Monthly Weather Review | 1999
Junhong Wang; William B. Rossow; Taneil Uttal; Margaret A. Rozendaal
The macroscale cloud vertical structure (CVS), including cloud-base and -top heights and layer thickness, and characteristics of multilayered clouds, is studied at Porto Santo Island during the Atlantic Stratocumulus Transition Experiment (ASTEX) by using rawinsonde, radar, ceilometer, and satellite data.
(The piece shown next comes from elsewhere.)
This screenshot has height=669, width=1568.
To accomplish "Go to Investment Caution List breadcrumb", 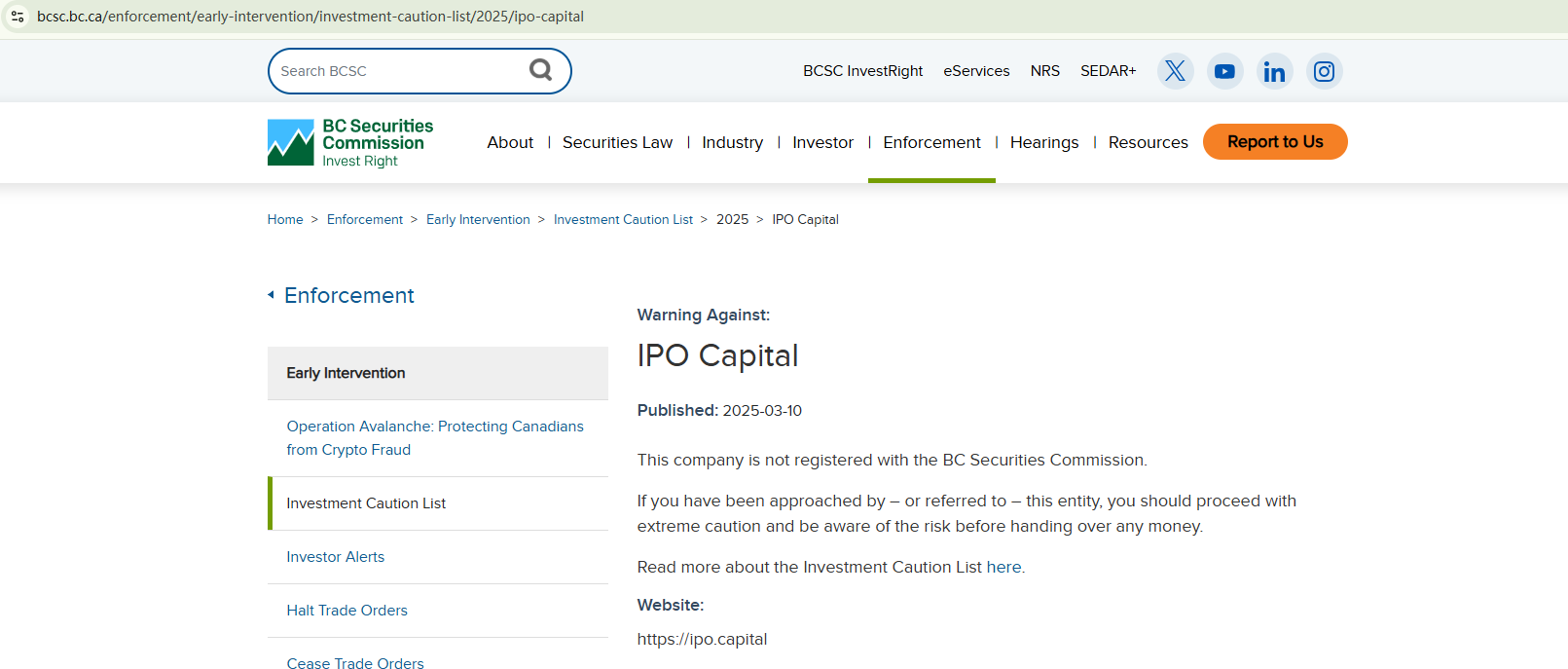I will tap(623, 220).
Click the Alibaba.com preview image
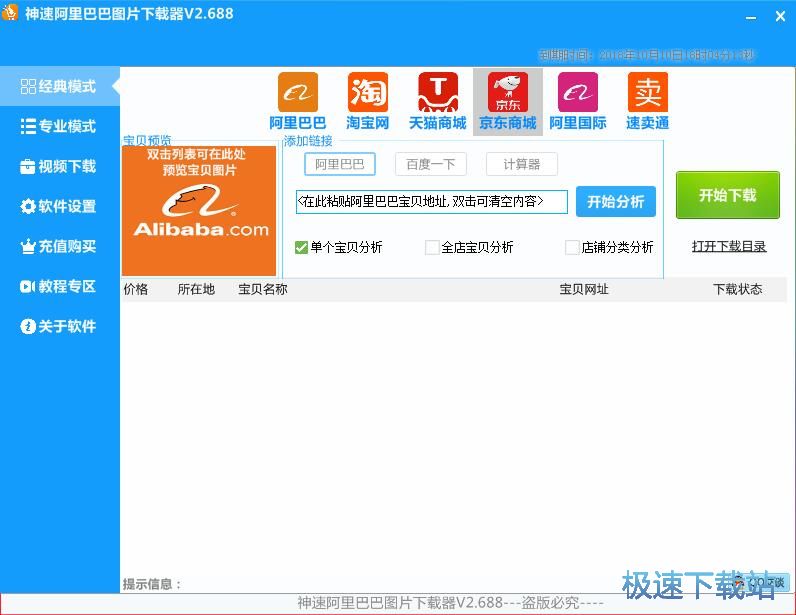Image resolution: width=796 pixels, height=615 pixels. (199, 211)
The comparisons of CVS parameters obtained from four different approaches show that 1) by using the method developed by Wang and Rossow rawinsonde observations (raob’s) can sample all low clouds and determine their boundaries accurately, but oversample low clouds by about 10%, mistaking clear moist layers for clouds; 2) cloud-base heights less than 200 m in the radar data are ambiguous, but can be replaced by the values measured by ceilometer ; and 3) the practical limit on the accuracy of marine boundary layer cloud-top heights retrieved from satellites appears to be about 150‐300 m mainly due to errors in specifying the atmospheric temperature and humidity in the inversion layer above the cloud. The vertical distribution of clouds at Porto Santo during ASTEX is dominated by low clouds below 3 km, a cloud-free layer between 3 and 4 km, and ;20% high clouds with a peak occurrence around 7‐8 km. Low clouds have mean base and top heights of 1.0 km and 1.4 km, respectively, and occur as single layers 90% of the time. For double-layered low clouds, the tops of the uppermost layers and the bases of the lowermost layers have similar distributions as those of single-layered clouds. The temporal variations of low clouds during ASTEX are apparently dominated by advecting mesoscale (20‐200 km) horizontal variations. Coherent time variations are predominately synoptic (timescale 4.5‐6.8 days) and diurnal variability. On the diurnal timescale, all cloud properties show maxima in the early morning (around 0530 LST) decreasing to minima in the late afternoon. Diurnal variations appear to be altered when high clouds are present above low clouds. The general characteristics of CVS in three ASTEX and the First ISCCP Regional Experiment (FIRE87) regions derived from a 20-yr rawinsonde dataset are also presented. The results suggest that CVS characteristics obtained from data collected at Porto Santo during ASTEX (June 1992) are not representative of other marine stratiform cloud regions.